Economic and Technical Cooperation
Australia’s assistance to Nepal is delivered through the Government of Nepal and in partnership with other donors and multilateral organizations. Priority areas for Australia’s development assistance to Nepal are in line with Nepal’s poverty reduction strategy and include basic education, health, livelihoods, strengthening and improving governance, peace building and human resource development. Australia has also equally contributed to human resource development through the provision of scholarships and helped to reduce the incidence of HIV through a Harm Reduction program for Injecting Drug Users (IDUs). Support has also been provided to peace building activities that address the root causes of conflict, issues of governance, poverty and discrimination.
Currently, Australia is assisting in enriching local governance, education and micro-enterprise development.
In the past Australia made significant contribution in the Community Forestry Programme in Nepal. Australia’s support in health, civil aviation, administration, community development, agriculture, heath, micro enterprise development, and peace building have remained important.
Nepal exports carpets. cotton dress, tea, coffee, pasta, felt products, noodles, shawls, articles of jewellery, essential oils, articles of leather, clothing, floor covering, handicrafts to Australia and imports refined petroleum products, dairy products, beverages, spirits and vegetables. There is growing volume of imports than exports with Australia which occurs in trade deficit to Nepal. Nepal’s export to Australia has remained in AUD11 million in 2021 whereas Nepal’s import from Australia has reached to AUD 186 million in 2021 resulting huge trade deficit. Nepal has benefited from Australia’s policy of preferential access to the LDC’s imports in Australian market. Increased production, maintaining quality and continuous supply of the products and services help in improving the situation. (Data source: TEPC)
Nepal continues to be a country of attraction for Australian tourist.
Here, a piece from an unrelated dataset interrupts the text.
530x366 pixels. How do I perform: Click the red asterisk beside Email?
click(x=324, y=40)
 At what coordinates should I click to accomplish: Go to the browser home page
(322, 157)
In 2018, the Nepal Tourism Board registered 38,429 Australian tourist arrival record in Nepal. The COVID 19 Pandemic triggered unprecedented crisis in this sector and the number was declined to 2,477 in 2021. With the lifting of travel restrictions and normalcy in the situation, the number is expected to increase in the coming years. (Data source: NTB)
Foreign Direct Investment
The total number of industries approved for Foreign Direct Investment up to 2021 from Australian investors is 75 in different sectors amounting AUD 10 million which generates 2117 job opportunities in Nepal. (Data source: DOI)
The latest Australian census results -2021 show there are 122,515 Nepalese-born people living in Australia, a 124 per cent increase in five years, mostly students. Nepali students are the third largest sources of international students in Australia. The Nepali students have paid AUD 2.7 billion in 2020 as Tuition fees in Australia.